O pai, desempregado há mais de um ano, inicia mais um dia de
andarilho, em busca de trabalho. Antes, deixará seu filho de nove anos, na
escola pública do bairro. Beija-o, na despedida e seus olhos se umedecem quando
a criança, pendurando-lhe no pescoço, diz-lhe ao ouvido: “não esqueça meu presente de aniversário”. Pois chegara o dia, era
hoje e o filho, já fazia uma semana, repetia que queria uma camiseta de seu
time preferido. Depois de 15 anos no mesmo emprego, a empresa simplesmente
fechara as portas, sem nada pagar aos quase 100 funcionários que lutavam, na
justiça, para, pelo menos, levantar o fundo de garantia. Ele passando dos 40,
já gastara a sola do sapato, procurando emprego, progressivamente baixando o
nível de exigência.

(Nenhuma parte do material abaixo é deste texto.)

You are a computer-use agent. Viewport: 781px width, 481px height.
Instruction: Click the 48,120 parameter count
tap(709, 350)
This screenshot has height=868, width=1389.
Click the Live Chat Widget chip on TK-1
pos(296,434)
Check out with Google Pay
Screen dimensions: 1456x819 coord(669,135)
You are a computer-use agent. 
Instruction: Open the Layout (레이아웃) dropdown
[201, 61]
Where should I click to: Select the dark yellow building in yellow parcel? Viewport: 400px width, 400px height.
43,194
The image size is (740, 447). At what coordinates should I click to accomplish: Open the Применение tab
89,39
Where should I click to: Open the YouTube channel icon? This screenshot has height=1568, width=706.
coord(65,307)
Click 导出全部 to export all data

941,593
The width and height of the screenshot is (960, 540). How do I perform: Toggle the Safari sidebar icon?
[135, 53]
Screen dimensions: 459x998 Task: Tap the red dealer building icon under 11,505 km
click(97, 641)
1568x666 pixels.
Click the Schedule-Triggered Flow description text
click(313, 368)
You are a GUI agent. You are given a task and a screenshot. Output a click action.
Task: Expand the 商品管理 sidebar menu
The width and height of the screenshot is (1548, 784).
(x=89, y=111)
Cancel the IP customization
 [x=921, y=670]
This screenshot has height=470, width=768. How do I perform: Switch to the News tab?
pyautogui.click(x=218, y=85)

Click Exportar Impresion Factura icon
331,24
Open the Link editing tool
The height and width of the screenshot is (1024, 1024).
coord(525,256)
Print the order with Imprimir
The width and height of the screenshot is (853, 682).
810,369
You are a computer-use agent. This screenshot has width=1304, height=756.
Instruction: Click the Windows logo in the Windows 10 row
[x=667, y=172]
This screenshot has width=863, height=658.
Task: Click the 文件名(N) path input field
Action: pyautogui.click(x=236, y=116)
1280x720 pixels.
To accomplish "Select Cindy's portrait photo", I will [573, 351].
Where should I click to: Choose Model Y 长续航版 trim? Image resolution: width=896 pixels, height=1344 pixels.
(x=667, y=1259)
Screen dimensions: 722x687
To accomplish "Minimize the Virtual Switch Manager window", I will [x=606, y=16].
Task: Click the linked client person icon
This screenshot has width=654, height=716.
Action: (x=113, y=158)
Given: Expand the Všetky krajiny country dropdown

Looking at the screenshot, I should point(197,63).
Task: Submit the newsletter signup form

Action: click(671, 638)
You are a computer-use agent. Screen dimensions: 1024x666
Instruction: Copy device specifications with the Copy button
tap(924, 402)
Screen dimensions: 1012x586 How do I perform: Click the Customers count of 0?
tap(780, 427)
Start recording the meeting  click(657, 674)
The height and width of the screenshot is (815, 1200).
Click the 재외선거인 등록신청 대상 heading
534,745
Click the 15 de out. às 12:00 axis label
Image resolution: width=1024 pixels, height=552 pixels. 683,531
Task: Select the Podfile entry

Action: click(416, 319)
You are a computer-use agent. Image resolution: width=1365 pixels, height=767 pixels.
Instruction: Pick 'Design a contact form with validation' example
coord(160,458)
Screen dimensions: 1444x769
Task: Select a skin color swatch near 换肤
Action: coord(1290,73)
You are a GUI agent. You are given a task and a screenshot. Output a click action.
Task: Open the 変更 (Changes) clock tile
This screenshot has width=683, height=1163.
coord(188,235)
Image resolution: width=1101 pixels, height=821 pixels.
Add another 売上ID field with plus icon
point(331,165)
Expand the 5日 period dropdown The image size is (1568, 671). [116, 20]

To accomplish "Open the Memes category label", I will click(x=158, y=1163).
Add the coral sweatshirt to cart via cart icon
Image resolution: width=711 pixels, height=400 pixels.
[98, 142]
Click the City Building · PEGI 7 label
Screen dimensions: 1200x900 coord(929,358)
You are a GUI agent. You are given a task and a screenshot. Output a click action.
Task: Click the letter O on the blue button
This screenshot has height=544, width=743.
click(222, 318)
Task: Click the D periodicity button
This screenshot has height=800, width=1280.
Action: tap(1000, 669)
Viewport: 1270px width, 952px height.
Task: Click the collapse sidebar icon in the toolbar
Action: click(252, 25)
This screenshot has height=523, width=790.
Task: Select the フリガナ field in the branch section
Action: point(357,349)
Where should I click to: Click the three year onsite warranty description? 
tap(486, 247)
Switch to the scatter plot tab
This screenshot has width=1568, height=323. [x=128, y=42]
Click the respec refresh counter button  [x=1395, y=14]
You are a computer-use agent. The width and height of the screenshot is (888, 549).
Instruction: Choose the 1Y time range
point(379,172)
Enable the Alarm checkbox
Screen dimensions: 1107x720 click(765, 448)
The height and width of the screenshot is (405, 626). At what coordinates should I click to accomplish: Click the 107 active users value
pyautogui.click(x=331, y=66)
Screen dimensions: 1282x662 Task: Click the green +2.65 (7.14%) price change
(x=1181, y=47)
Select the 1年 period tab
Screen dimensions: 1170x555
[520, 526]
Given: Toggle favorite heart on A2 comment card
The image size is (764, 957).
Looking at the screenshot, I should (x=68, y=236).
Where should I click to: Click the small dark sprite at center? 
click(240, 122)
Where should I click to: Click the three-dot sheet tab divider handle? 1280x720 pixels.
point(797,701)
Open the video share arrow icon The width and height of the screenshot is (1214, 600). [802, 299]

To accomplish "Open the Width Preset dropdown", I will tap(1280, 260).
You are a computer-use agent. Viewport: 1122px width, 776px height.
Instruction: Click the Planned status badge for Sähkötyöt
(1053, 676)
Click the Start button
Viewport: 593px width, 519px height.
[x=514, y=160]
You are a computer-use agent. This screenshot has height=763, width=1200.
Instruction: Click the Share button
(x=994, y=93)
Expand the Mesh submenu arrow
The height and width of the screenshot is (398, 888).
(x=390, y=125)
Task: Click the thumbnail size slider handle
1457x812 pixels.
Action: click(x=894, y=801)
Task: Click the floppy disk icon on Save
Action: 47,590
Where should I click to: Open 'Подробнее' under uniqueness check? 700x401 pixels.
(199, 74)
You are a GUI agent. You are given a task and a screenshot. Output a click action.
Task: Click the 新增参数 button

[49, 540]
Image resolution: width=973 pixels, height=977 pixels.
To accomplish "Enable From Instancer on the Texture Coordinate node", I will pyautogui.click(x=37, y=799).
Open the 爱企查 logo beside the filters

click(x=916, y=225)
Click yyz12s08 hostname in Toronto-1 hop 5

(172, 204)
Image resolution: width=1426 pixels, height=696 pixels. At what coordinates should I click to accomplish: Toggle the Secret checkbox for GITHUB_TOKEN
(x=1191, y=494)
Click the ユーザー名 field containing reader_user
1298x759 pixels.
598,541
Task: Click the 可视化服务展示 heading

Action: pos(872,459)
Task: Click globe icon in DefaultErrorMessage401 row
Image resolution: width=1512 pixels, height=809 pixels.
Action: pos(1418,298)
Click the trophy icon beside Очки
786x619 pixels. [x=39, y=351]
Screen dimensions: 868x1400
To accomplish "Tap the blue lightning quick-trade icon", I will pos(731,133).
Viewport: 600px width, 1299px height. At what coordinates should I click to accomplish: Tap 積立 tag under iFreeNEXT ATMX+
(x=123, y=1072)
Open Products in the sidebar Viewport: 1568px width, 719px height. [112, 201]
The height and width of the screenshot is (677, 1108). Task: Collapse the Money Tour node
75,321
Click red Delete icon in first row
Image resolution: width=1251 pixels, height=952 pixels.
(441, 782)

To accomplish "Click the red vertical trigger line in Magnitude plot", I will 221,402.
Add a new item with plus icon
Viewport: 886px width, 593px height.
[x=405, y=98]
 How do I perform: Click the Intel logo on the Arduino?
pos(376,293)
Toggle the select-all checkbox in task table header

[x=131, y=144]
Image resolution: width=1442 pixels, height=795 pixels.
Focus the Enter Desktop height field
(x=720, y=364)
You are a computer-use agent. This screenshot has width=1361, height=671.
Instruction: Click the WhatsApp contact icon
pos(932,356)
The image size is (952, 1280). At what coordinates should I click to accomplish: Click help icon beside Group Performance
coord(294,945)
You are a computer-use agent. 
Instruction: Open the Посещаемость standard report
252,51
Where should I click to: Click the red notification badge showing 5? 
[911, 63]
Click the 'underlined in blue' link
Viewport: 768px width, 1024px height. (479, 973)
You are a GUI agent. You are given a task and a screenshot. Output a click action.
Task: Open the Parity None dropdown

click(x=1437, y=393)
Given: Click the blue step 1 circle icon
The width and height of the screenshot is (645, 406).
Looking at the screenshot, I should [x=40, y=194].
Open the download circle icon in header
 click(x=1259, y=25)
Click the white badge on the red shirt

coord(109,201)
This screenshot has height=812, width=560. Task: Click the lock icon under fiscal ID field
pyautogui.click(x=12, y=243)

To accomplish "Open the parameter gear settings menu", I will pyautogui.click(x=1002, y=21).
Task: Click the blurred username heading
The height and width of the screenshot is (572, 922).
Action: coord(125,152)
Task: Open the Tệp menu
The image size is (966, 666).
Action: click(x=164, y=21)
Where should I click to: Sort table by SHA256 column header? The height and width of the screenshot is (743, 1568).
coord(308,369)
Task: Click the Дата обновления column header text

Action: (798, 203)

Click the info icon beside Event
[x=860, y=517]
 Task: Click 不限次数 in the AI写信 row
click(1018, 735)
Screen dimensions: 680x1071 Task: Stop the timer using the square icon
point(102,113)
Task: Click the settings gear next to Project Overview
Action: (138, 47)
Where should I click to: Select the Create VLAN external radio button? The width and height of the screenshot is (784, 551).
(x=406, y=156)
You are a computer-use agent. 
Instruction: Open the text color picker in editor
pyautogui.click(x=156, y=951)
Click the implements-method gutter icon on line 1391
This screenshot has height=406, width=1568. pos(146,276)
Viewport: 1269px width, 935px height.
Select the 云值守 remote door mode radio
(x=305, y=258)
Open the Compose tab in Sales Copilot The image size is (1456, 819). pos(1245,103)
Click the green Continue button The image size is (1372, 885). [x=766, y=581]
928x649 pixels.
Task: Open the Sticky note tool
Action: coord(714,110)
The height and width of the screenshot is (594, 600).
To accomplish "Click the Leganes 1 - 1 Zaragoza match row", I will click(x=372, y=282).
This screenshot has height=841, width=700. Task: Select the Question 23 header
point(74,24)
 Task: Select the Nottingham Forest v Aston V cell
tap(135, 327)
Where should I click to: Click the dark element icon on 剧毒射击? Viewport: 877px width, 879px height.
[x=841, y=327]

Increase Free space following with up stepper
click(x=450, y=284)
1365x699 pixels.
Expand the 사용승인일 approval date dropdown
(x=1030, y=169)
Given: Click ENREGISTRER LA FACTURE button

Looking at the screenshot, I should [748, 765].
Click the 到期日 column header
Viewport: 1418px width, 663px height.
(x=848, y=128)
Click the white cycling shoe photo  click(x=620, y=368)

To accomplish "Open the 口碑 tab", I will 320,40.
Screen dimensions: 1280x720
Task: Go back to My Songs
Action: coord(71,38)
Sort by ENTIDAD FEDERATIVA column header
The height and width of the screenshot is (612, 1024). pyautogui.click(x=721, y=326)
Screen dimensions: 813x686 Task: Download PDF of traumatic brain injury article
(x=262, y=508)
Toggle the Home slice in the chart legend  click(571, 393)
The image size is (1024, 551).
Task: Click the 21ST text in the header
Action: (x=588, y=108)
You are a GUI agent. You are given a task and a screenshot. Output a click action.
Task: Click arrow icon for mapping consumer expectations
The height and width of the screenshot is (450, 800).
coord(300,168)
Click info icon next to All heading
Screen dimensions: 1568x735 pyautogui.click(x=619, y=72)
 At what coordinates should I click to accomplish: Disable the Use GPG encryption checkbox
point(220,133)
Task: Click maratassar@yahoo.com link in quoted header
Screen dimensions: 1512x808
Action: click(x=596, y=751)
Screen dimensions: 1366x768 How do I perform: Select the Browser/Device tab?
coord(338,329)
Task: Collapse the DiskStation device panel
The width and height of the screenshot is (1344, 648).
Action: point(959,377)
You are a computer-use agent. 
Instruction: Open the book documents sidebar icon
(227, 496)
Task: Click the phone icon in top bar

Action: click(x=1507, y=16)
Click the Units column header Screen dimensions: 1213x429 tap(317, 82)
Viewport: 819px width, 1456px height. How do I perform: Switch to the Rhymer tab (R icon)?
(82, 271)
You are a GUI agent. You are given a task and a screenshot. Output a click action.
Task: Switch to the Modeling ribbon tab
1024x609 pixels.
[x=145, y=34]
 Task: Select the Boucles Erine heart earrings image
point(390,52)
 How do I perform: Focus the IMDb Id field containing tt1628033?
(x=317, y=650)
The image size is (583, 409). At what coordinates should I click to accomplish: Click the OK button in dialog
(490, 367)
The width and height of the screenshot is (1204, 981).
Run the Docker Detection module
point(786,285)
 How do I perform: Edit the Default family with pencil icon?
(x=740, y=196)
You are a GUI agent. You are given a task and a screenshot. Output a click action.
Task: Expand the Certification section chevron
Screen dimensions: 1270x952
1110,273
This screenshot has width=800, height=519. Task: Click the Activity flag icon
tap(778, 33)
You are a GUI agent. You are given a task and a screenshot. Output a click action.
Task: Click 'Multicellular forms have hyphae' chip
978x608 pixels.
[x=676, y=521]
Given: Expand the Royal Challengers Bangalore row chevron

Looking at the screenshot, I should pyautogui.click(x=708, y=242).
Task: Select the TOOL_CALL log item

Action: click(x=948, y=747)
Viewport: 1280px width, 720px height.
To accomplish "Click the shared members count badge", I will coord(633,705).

Viviam todos às custas da esposa, com seu pouco salário de
auxiliar de enfermagem. Tudo que tinha, no bolso, naquele momento, eram dois
bilhetes do metrô e 10 reais. O dia transcorrera como os anteriores: o
restaurante já suprira a vaga de gerente, a Construtora recebera seu currículo
e comunicou que, oportunamente, ele seria convocado para entrevista e, assim se
repetiu, em quatro outros lugares. A tarde morria e ele, com o estômago
gritando, por falta de comida, misturava angústia e pânico. Aproximava-se a
hora de buscar o filho na escola. Como dizer que não comprara a camiseta
esperada? Como lidar com a tristeza do filho, com as lágrimas do filho, incapaz
de entender e aceitar “não deu pra
comprar, filho!”. Ele arrastava o peso de seu fracasso, como pai e como
homem, quando se viu à porta de imensa loja de material esportivo. Impulsionado
por força imperceptível, entrou, passeou pelos corredores e lá estava a
camiseta, pretendida pelo filho. Retirou-a do cabide, colocou-a sobre o ombro e
saiu, calmamente. Já na rua, entre pedestres assustados, foi preso, algemado e
conduzido à delegacia próxima. Não esboçou qualquer reação e pediu para ligar
para a esposa: naquele dia não poderia buscar o filho, que esperou pelo
presente, que não veio. Por dois dias, aquele homem ficou preso, em cela
infecta, cercado por criminosos de todo o gênero e, agora, em seus assentamentos,
consta que ele responde a processo por furto, o que lhe dificultará, ainda
mais, a obtenção de emprego. Responderá a um processo, cuja defesa técnica não
traz maiores dificuldades, mas quem pensará a tristeza que ficou, a alma despedaçada, a sensação de que,
a mais das vezes, a justiça carrega, em seu bojo, grande injustiça? Quanto à
empresa que o despediu, sonegando-lhe as verbas rescisórias, apropriando-se de
seu fundo de garantia, o processo se arrasta, como sonâmbulo paquiderme e seus
proprietários podem ser vistos, sorridentes, nas colunas sociais.